Review of The Tall Owl And Other Stories by Colum Sanson-Regan, pub. Wordcatcher Publishing
“Then it happened. The rain shadows hit the shore. Manu jumped from the rocks onto the beach and started to run. He ran in a straight line across the strand. The locusts burst up all around him in a frantic clicking and buzzing cloud, rippling rich colour back into the sky. The thin rain was falling now and the swarm started to glisten into millions of tiny reflections of light. Rising up from the running shadow on the shore, the shimmering red wave pushed up from the beach to the ridge, advancing fast, and before Alan could take a breath, his body was blasted with the buzzing thudding insects. The noise was so loud now, like radio interference, and Alan couldn’t tell if the glittering locusts were moving up or down, like confetti on a victory parade. He tried to see the beach, to see Manu, but it was all out of focus, so he submitted. He closed his eyes and lifted his chin and listened to the thousands of tiny attacks on his body and his skin, concentrated on each little thud, felt carefully each time he was hit and felt on his face the soft shroud of rain that would soon cover everything.”

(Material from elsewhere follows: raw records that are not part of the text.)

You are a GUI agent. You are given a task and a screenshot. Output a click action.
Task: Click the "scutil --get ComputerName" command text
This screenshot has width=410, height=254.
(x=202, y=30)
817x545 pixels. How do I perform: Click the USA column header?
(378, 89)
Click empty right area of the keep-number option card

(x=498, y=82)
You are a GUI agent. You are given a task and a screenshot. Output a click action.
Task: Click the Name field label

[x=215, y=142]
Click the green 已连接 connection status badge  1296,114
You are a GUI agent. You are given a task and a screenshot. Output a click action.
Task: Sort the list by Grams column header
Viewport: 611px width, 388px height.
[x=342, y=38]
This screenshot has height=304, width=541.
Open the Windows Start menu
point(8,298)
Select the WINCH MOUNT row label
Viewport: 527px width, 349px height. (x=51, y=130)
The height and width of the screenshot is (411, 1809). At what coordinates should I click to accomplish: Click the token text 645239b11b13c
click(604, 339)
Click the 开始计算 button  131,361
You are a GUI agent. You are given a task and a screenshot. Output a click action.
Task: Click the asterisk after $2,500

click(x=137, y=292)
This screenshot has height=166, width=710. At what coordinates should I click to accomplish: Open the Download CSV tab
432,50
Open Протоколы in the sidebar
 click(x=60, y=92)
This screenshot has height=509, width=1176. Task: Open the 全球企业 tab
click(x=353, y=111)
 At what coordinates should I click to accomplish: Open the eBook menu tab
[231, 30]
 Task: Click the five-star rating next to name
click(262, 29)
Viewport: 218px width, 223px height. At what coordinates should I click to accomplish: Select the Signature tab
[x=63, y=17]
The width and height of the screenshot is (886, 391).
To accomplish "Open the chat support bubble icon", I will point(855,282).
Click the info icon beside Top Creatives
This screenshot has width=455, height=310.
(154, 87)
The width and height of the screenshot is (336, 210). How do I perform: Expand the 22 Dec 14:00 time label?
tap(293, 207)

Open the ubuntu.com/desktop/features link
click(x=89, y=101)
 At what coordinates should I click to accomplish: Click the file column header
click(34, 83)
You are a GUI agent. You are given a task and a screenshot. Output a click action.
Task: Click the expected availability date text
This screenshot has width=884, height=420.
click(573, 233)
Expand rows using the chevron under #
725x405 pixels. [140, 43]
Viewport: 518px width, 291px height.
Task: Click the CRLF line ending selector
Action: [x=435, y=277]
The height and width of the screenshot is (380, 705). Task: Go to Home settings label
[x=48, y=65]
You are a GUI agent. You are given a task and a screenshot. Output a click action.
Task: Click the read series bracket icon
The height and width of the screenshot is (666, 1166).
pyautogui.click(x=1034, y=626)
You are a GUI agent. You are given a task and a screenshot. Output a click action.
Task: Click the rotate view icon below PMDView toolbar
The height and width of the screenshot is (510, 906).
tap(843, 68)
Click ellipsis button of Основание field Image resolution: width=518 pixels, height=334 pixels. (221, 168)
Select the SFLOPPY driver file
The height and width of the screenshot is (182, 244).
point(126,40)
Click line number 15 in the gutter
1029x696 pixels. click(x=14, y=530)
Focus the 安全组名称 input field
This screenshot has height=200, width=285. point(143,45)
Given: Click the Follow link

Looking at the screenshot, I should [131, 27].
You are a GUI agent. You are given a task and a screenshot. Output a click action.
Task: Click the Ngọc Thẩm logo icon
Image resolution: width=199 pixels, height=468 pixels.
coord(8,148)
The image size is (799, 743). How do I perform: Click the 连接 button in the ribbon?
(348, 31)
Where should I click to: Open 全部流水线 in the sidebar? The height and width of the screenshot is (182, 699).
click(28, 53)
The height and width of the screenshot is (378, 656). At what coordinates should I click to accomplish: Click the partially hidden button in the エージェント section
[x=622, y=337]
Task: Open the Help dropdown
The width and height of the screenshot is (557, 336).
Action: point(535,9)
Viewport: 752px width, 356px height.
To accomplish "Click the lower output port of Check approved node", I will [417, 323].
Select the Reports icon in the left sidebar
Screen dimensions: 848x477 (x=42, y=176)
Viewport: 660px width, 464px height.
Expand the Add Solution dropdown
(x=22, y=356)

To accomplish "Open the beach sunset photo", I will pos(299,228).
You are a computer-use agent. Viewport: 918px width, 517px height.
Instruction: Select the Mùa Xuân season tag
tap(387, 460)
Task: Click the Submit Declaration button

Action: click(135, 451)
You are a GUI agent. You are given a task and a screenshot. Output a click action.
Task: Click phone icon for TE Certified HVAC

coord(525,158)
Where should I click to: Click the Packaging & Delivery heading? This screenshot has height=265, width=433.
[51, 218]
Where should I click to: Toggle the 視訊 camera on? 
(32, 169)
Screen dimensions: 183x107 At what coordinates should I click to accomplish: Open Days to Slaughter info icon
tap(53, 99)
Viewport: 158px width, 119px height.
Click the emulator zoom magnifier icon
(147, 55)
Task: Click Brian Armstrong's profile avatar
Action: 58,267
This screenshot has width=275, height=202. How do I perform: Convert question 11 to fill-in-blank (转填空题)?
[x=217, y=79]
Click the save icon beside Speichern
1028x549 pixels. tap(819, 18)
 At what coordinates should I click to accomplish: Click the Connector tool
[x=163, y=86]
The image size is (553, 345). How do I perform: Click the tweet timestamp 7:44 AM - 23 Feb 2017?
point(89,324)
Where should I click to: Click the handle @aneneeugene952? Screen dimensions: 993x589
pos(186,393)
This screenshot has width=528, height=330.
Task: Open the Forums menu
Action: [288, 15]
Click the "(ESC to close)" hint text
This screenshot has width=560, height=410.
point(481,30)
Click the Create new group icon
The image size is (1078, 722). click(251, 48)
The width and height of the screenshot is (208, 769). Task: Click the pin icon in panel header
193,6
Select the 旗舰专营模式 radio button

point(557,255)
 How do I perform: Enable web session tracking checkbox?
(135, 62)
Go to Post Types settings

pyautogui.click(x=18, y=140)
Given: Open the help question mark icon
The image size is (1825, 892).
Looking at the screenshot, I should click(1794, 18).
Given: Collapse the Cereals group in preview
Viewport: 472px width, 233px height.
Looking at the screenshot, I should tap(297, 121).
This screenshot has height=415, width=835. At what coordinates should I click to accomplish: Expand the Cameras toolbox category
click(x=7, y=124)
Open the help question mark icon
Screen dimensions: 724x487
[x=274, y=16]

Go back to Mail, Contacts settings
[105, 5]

This (from “Invasion”) is a beautiful, sharp piece of writing, that’s the first thing to say about it. The second is that, like many a short story, it left me both intrigued and puzzled as to what exactly it was getting at. What happens is clear enough: three men, one severely disabled, on an unidentified island get caught up in a swarm of locusts which at first they treat as a noteworthy spectacle but which by the end looks as if it might be more dangerous. It is all very powerfully and memorably described, in fact for me it is the collection’s most memorable piece, but what it’s actually about is harder to pin down, though I do think that in the last sentence quoted above, the echoes from the end of Joyce’s “The Dead” cannot be accidental or without significance, especially in an Irish writer.
The fact that the island is never identified is fairly typical. There are stories which are precisely located, like “Bullets”, but most are deliberately left vague – eg “Poison”, which looked as if it might be somewhere in South America but in fact, according to the blurb, is Eastern Europe. In “What You Came Here For” we were in a big city where it was very hot and the streets were “canyons of concrete”, but there was nothing to locate it more closely and the name of the country, delayed some time, came as a surprise – I shan’t mention it because I think the point may have been to show how closely one set of concrete canyons resembles another. He also uses this technique of delayed information in the title story, where the gender of the protagonist is left uncertain for some time. When it is revealed, we see parallels with a real person, but the story is not about that person and we are not meant to identify the real person and the protagonist too closely, which I think is part of the point of delaying the information.
Identity and what constitutes it is a recurring theme. In “Born in a Fire”, a girl and her mother are both disfigured in different ways by an horrific accident they get caught up in while the mother is actually giving birth. The girl embraces her marred appearance as part of her identity, perhaps even the defining part – “I was born in fire” – and resists attempts to change it. The mother seems to find her own disfigurement irrelevant to who she is, until near the end when it becomes apparent that she has effectively submerged her own identity in that of her daughter. The first-person narrator of “Bullets” and the young friends he grows up with are forging identities for themselves and, sometimes, mistaking those of the people they see around them.
In “Cut” we have a narrative told through the notes of a film producer:
“Tight close on Simon, yes, working a treat. Drop the V/O? Find out in post, I guess. Tomorrow use jib shot for 17. Forecast is poor, overcast, occasional rain all day.
Winter is here.”
In this story the fictional portrayal of reality gradually seems to become more important to some of the characters than the reality itself. Though technically interesting, it takes careful reading, because the technique doesn’t lend itself to establishing character and it’s hard to get involved with them at first, which I suspect is why the notes become longer as it progresses.
His story titles are often subtle and illuminating – in “Cut” this is just what the director and his actor find impossible to do, while “Poison” goes deeper than its superficial appearance in the story (in connection with a snakebite) to the resentment festering at the heart of a relationship. “What You Came Here For” is another such. I always think this is a good sign, indicating that the author is clear in his own mind where he is going with the story and what matters in it. The only thing I wasn’t entirely happy with (if one discounts the odd typo) was the ending of “Silk”, which depends for its effect on something we know but which the protagonist does not. I felt this information had maybe been dropped into the story somewhat late and could have been better seeded.
Colum Sanson-Regan is a new voice to me and an interesting one. He has a wide range of subject-matter, theme and technique; he knows how to hook a reader into a story and his style is always striking, not least for its observational humour:
“The owl is tall, taller than the car. Tall and white. There’s a powder grey at the shoulders and the wings, and grey where the thin legs start, which bestow the odd look of a butler with orange amber eyes”.